Cecil Aronowitz was born on 4 March 1916 in King William’s Town, South Africa. In 1933 he began studying the violin in Durban with Stirling Robbins. After two years he came to England on an overseas scholarship to study at the Royal College of Music in London. In 1939, interrupted his studies and he spent the next six years in the army. When he returned to England, he switched to the viola.
The Amadeus Quartet asked him regularly to play second viola in the string quintet and the string sextet repertoire. In spring 1949 he joined the violas of the London Philharmonic Orchestra. In 1950 he co-founded the Melos Ensemble. Aronowitz was the violist of the group for decades, and Terence Weil was the cellist. Bassoonist William Waterhouse wrote in 1995, “It was the remarkable rapport between this pair of lower strings, which remained constant throughout a succession of distinguished leaders, that gave a special distinction to this outstanding ensemble.”
He played and recorded with the Pro Arte Piano Quartet, with Kenneth Sillito playing violin, and Terence Weil and Lamar Crowson playing piano. Aronowitz played regularly with the London Mozart Players and was the principal violist with the Goldsbrough Orchestra (later to become theEnglish Chamber Orchestra). He also appeared at the Aldeburgh Festival every year from 1949 until his death in 1978. At Aldeburgh, Aronowitz was a soloist, chamber musician, and leader of the violas in the English Opera Group.
Benjamin Britten wrote many viola parts with Cecil Aronowitz in mind, particularly in his chamber operas and church operas.]The chamber music in his War Requiem was written for the Melos Ensemble and was conducted by Britten in the first performance at Coventry in 1962. The first recording was made in 1963. Cecil Aronowitz also participated in the premiere and first recording of Britten’s Curlew River in 1964. In 1976, Britten wrote Aronowitz a version of his Lachrymae (written for William Primrose in 1950, originally for viola and piano) for viola and string orchestra.
In 1951, he premiered the Suite for Viola and Cello by Arthur Butterworth with Terence Weil. Alun Hoddinott wrote a Viola Concertino for him in 1958. Variations for Viola and Piano (1958), the Op. 1 of Hugh Wood, was premiered by Margaret Kitchin and Cecil Aronowitz on 7 July 1959 at a concert in the Wigmore Hall given by the Society for the Promotion of New Music. In the 1960s, he played in the Cremona Quartet with leader Hugh Maguire, Iona Brown, and Terence Weil. At the 1976 Aldeburgh Festival he and his wife Nicola Grunberg gave the first public performance outside Russia of Shostakovich’s last work, the Sonata for Viola and Piano, Op. 147, in the presence of Britten and Shostakovich’s widow.
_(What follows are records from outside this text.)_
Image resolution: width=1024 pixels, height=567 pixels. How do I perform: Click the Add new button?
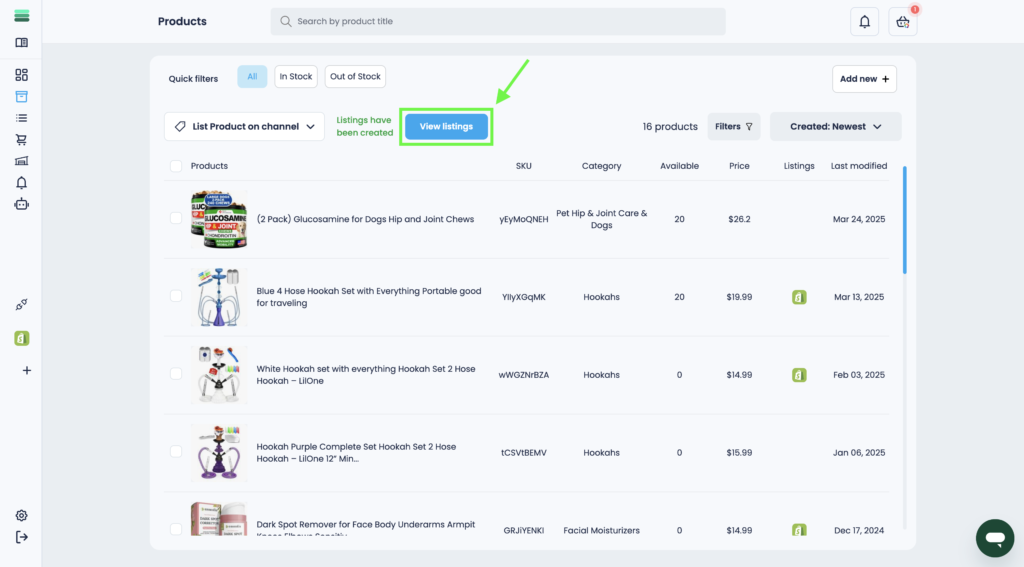[864, 79]
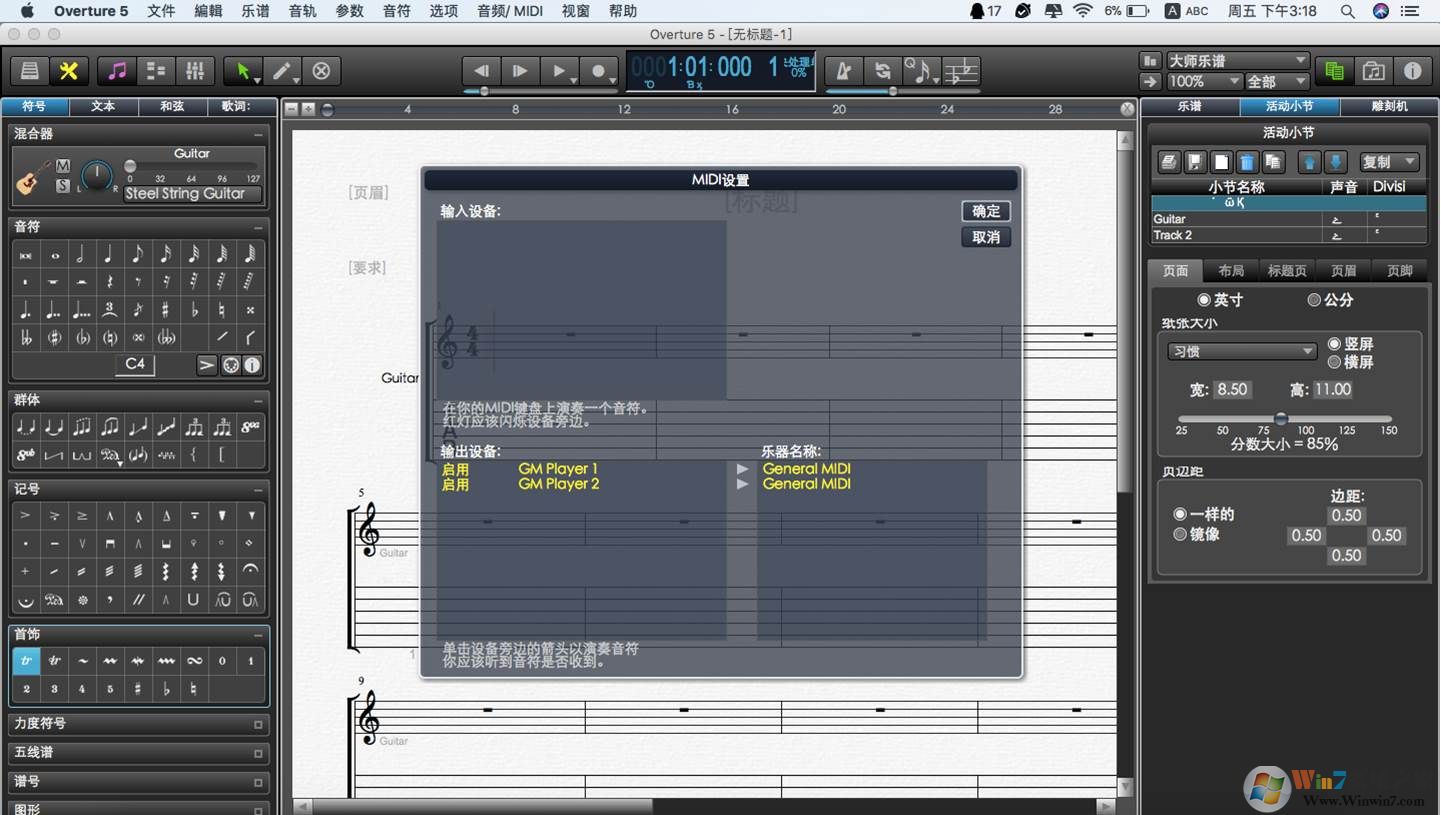Click the metronome icon in the toolbar
The image size is (1441, 815).
click(x=844, y=71)
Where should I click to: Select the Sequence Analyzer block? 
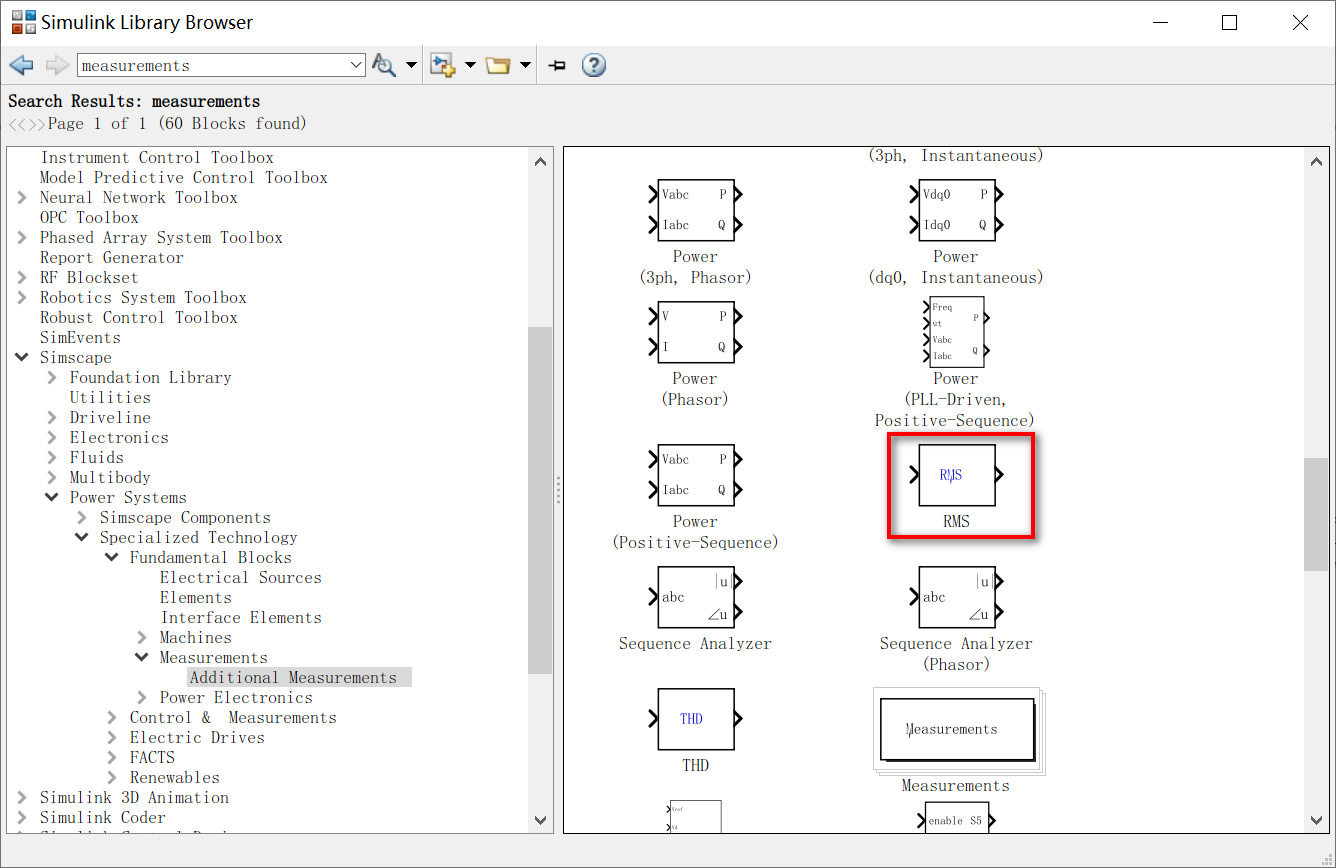[x=695, y=597]
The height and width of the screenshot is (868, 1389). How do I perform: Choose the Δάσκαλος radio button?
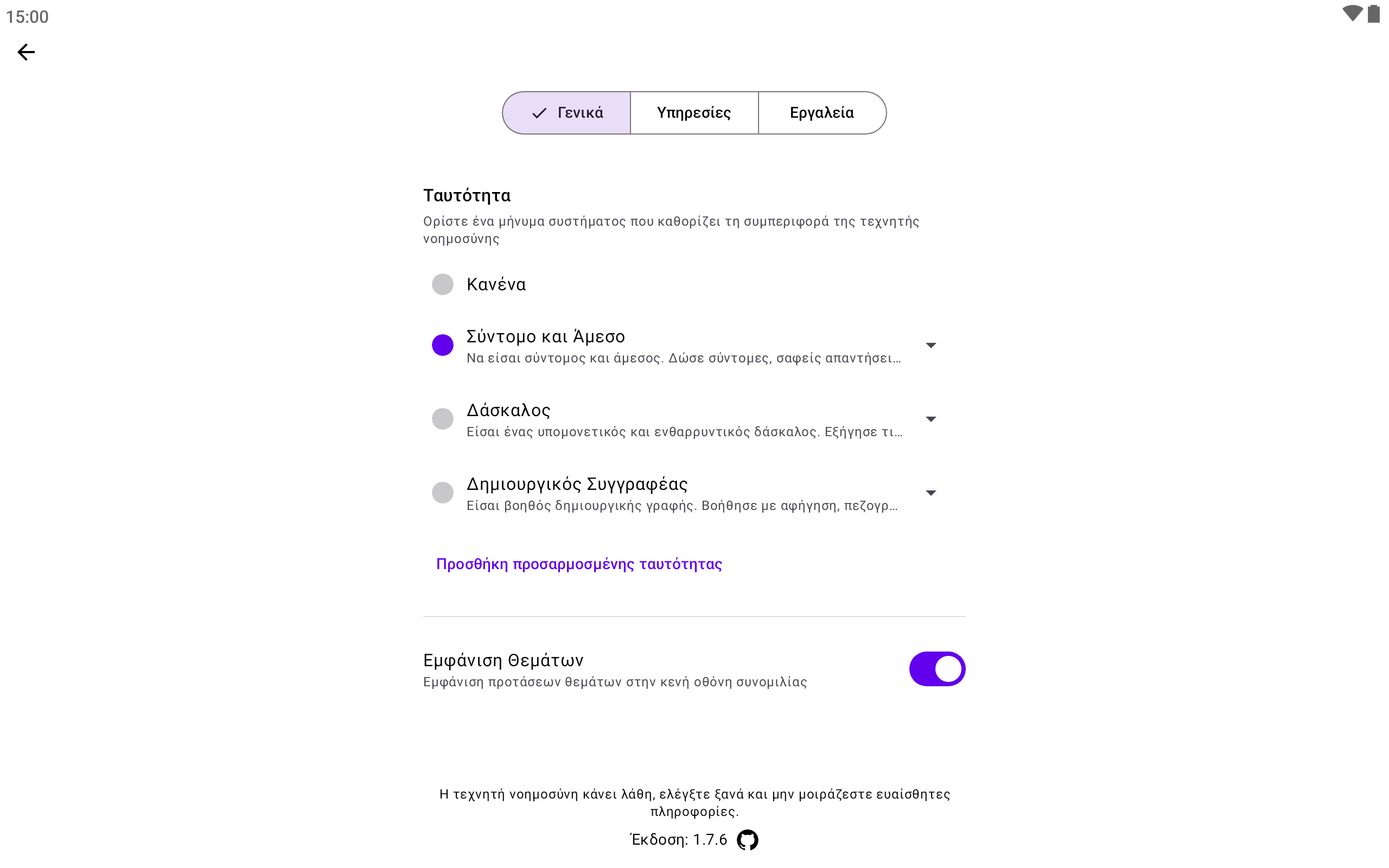click(x=443, y=419)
He taught viola and chamber music at the Royal College of Music for 25 years, then in 1973 became the first Head of Strings at the newly formed Royal Northern College of Music in Manchester. The RNCM has regularly awarded a Cecil Aronowitz Prize for viola.
In 1978 he suffered a stroke in a performance of Mozart’s String Quintet in C major and died in Ipswich, England, the following morning.
2016 CENTENARY EVENTS / BROADCASTS
Tuesday 1st March 2016. Lunch time concert at Birmingham Conservatoire
Former student of Cecil Aronowitz, Simon Rowland-Jones, played a recital with pianist Robert Markham to commemorate the centenary of the South African born violist.
The programme included music by Bach, Brahms, Beethoven and Kreisler. Cecil’s 100th birthday would have been on Friday 4 March 2015 and his family was present at the concert to celebrate the occasion.
—————————————————————————————-
BBC Radio 3 ‘Essential Classics’
Monday 29th February to Friday 4th March 2016, 9am –9.30am .
My favourite… viola pieces.
Viola player Cecil Aronowitz, who co-founded the Melos Ensemble was a preferred extra with the Amadeus Quartet. To celebrate his anniversary Sarah Walker chose a selection of her favourite short pieces for Aronowitz’s somewhat overlooked, even mocked, instrument, including works by Rebecca Clarke, Debussy, Strauss and Bach.